Redo: A Simple Way to (Re)build Targets from Sources
Redo allows you to rebuild files from source files when they've changed. It's simpler than other build systems such as Make or SCons and more generic than language-specific build systems such as Cabal or Apache Ant.
Redo gains its power and simplicity by leveraging other tools (in the Unix tradition). Build scripts for redo are simply shell scripts that follow a few conventions.

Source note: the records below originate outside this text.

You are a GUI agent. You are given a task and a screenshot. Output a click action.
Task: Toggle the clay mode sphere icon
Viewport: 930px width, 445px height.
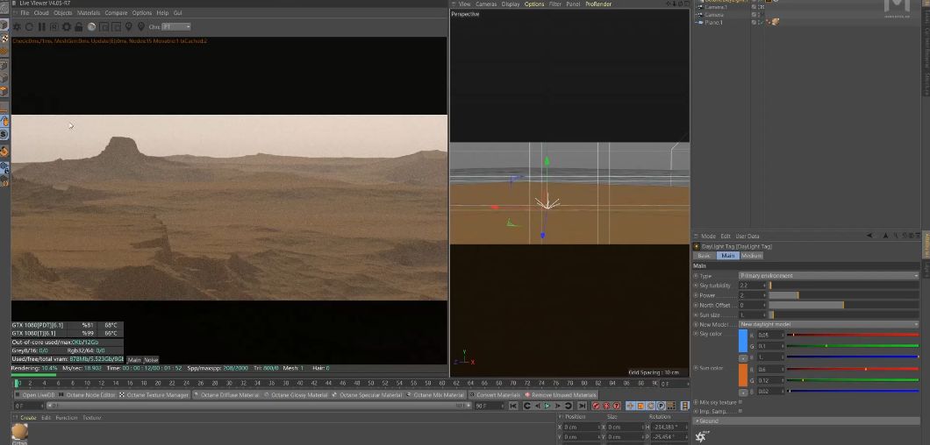92,27
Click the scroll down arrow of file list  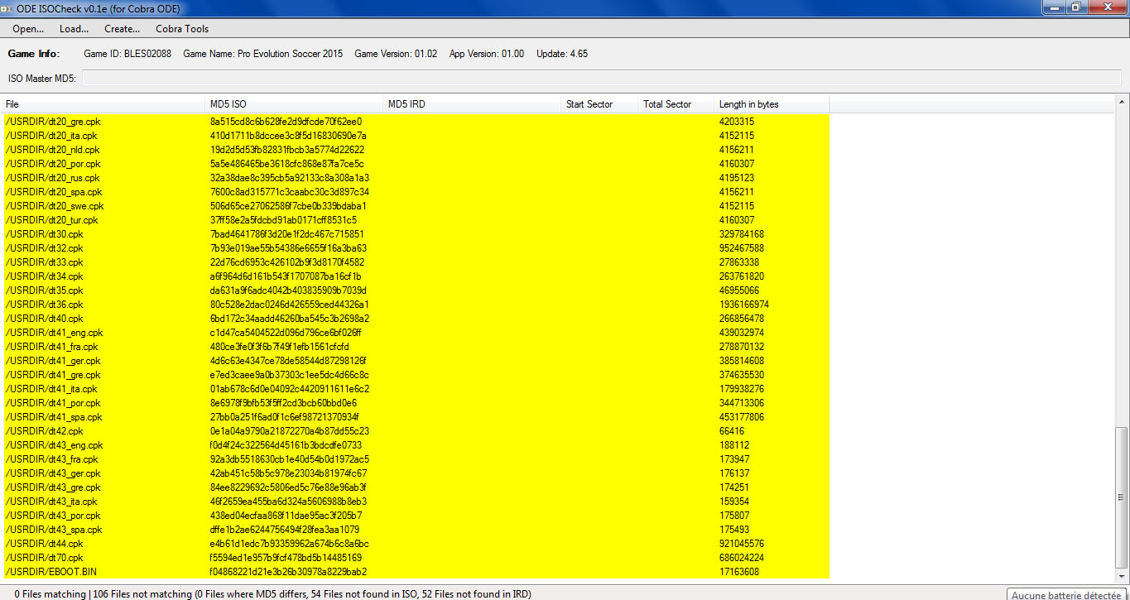[1122, 576]

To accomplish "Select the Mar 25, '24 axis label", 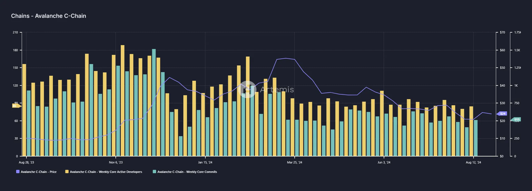I will click(x=295, y=162).
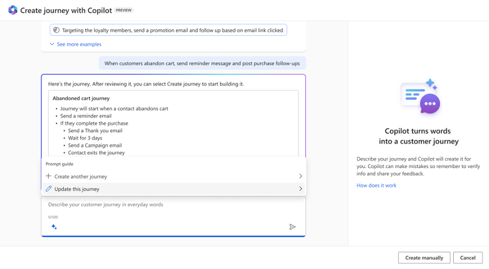Viewport: 489px width, 269px height.
Task: Click the pencil icon beside Update this journey
Action: point(49,189)

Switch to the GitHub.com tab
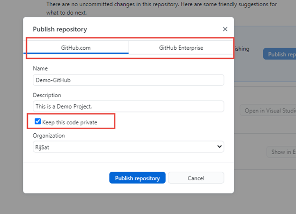76,48
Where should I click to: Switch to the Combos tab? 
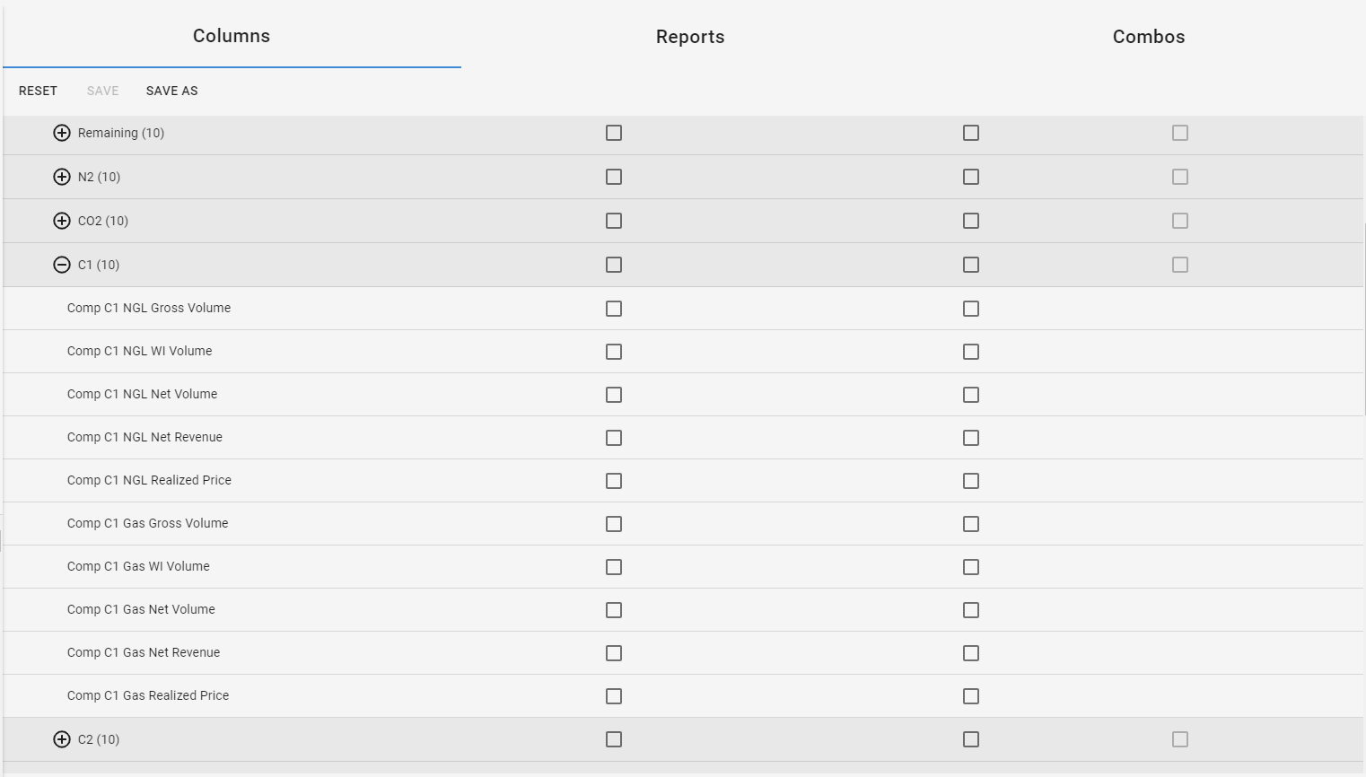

To build a target file, invoke redo with one or more target arguments.
redo target [target...]
There are no command-line options. Unlike Make, there is no default target for when you invoke
redo with no arguments (it will just return silently after doing no work).
What You Can Use Redo for
You can use
redo any time you want to automatically build some file(s) from some other file(s). For example:
Compiling Source Code
Compiling a .c File into a .o File
redo-ifchange $2.c redo-ifchange $(./cc -MM $2.c | tr -d '\n\\' | cut -d':' -f2) ./cc -c $2.c -o $3
Converting Markup into Documents
Generating an HTML Document from a Markdown Document
redo-ifchange $2.markdown pandoc $2.markdown
Advantages Over Make
- More flexibility thanks to .do scripts being full shell scripts.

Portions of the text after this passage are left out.